もし日本中にそんな変化を自覚する人が増えたらどうなるだろう。想像するだけで奇妙な熱がこみ上げる。
高城はその様子を見つめ、微笑んだ。
「目先の利益を追うだけではなく、理想を語るだけでもなく……“強くて美しい”を体現する生き方を、多くの人に広めたい。僕一人の力じゃ足りないが、周囲が一緒に動いてくれれば必ず形になる。御堂のように資金面で手を貸す人、吉成やインストラクター陣のように教育の現場で動く人、企業顧問として経営を変える人……すべてが繋がるんです」
そして、優香の方へ向き直る。
「あなたもいま、仕事や家族のことで大変かもしれない。でも、そのプロセスの先に“強さ”と“美しさ”が待っていると信じれば、道はきっと拓けるよ。なんなら、僕と一緒に面白いことを始めてもいい。選ぶのはあなた自身だ」
突拍子もない話だと思いつつも、優香の胸は一瞬だけ躍った。まだ自分のことで精一杯なのに、こんな壮大なビジョンに引き込まれてしまいそうになる。
一登も吉成も、そして他の道場関係者も、その場の熱量に飲まれているように見えた。御堂は相変わらずニヤついているが、満更でもなさそうだ。
やがて、高城は空気を切るように手を叩き、一言で締めくくった。
「というわけで、今日の説明会はここまで。みんな色々な事情を抱えてるだろうけど、とりあえず一歩ずつ進んでみよう。僕は常に、最初の痛みを越えて手応えを掴んだ人たちが日本を変えると信じてるから」
◇◇◇
解散後、夜の道場を出ると、空気がひんやりと肌を刺す。優香は妙な昂揚感と混乱が入り交じったまま立ち尽くす。背後から一登が声をかけてきた。

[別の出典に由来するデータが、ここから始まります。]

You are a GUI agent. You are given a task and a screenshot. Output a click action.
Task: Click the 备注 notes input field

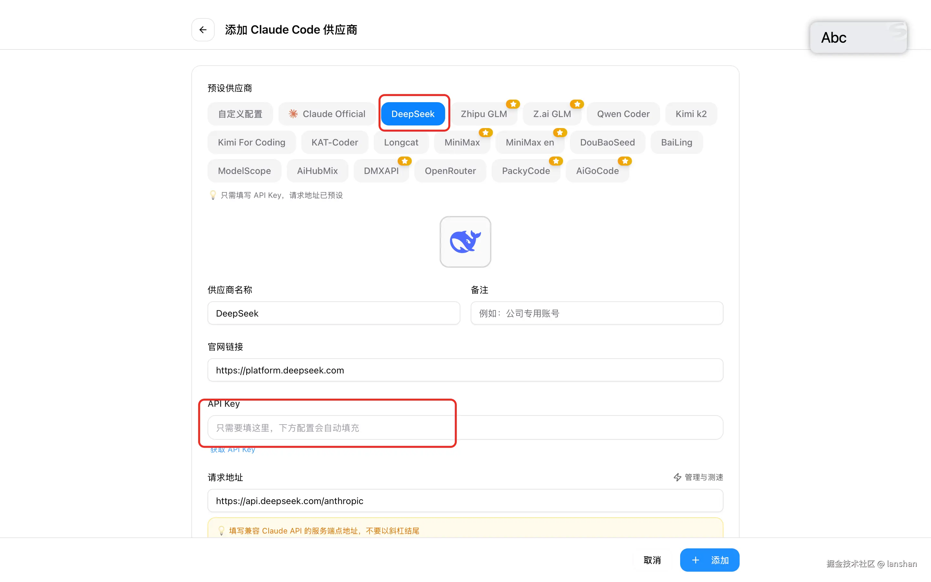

「なあ、あいつの言う“100万人”って、本気なんだな。とんでもない野郎だ」
「……そうね。でも、なんだろう、意外と嫌じゃない話かもしれない」
「はは、そりゃお前らしい。昔からそういう夢物語には弱かったもんな」
一登の少しだけ柔らかい表情に、優香はどこか懐かしさを感じる。家庭が壊れた過去は拭えないが、いまは大切な息子の父親であり、どこか自分に似た“変化の予感”を抱いている人にも見える。

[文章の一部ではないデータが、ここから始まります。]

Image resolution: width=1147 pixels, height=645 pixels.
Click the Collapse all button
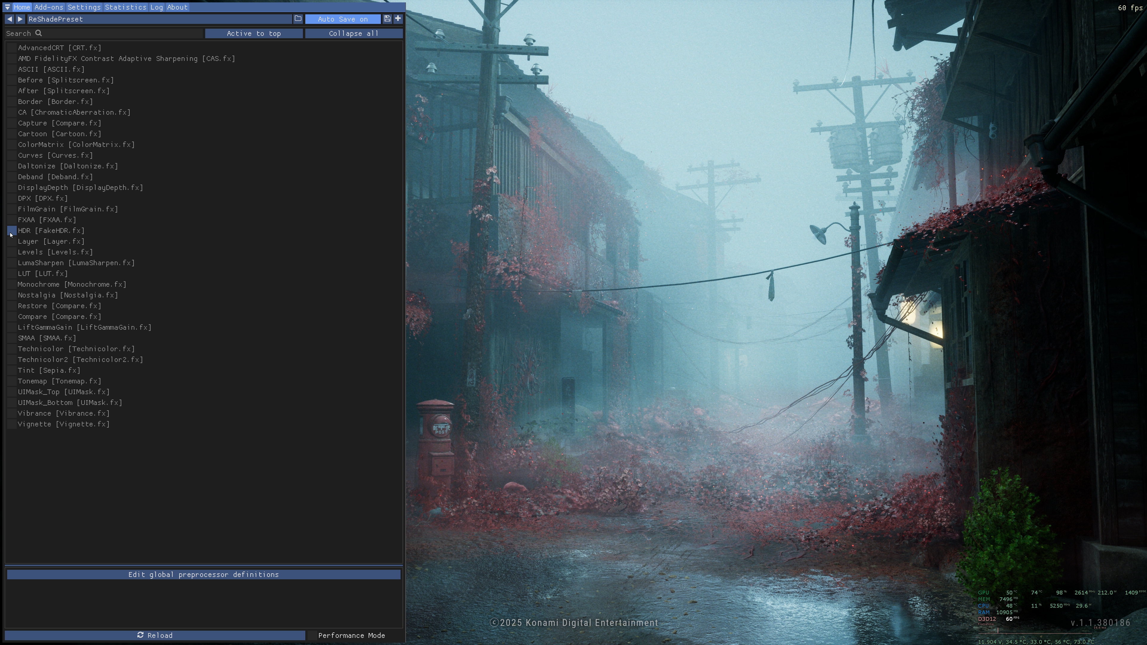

(私たちが、強くて美しくなれるかどうかはわからない。でも――)
道場の光が遠ざかるほどに、あの場所で聞いた“100万人”という言葉が心を離れない。まるで頭上に大きな星が現れたかのように、自分の小さな悩みなんて吹き飛ばされそうだ。
息子のケガ、元夫との再会、御堂が巻き起こす不穏な投資話……問題は山積みのはずなのに、不思議と絶望する気にはなれない。痛みを越えた先で、今まで見えなかった景色が見られるかもしれないから。

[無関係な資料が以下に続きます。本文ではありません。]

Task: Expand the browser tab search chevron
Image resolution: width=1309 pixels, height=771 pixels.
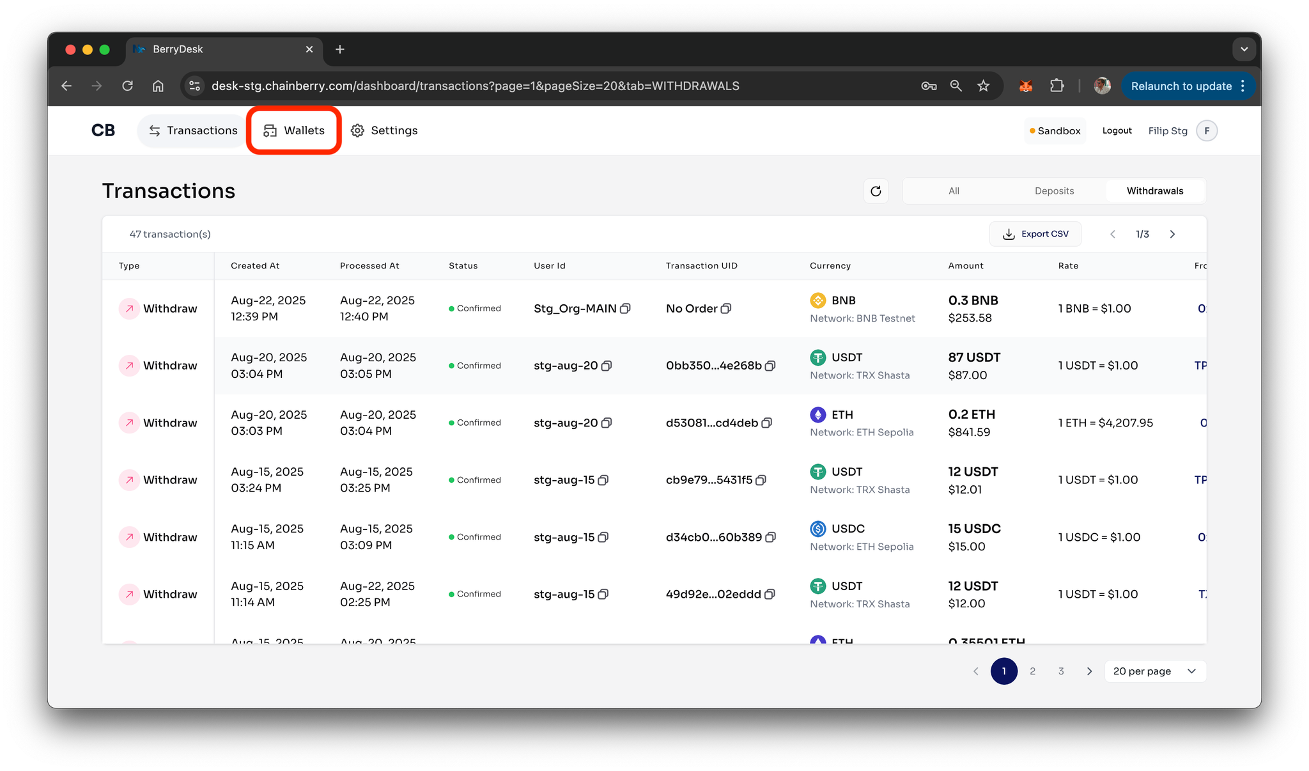Action: (x=1244, y=49)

――こうして、ひとつの夜が更けていく。高城の言葉は彼女の胸に深く刻まれた。「強くて美しい日本人を100万人作れば、日本は偉大になる」。ほんの数時間前までは荒唐無稽に聞こえただろう目標が、今は妙に心を震わせる。
優香は夜空を見上げ、覚悟を新たにした。誰かが変わる瞬間は、奇しくも壮大な理想に触れた瞬間かもしれない。自分がどう行動するか、それこそがここからの勝負だと思えたから。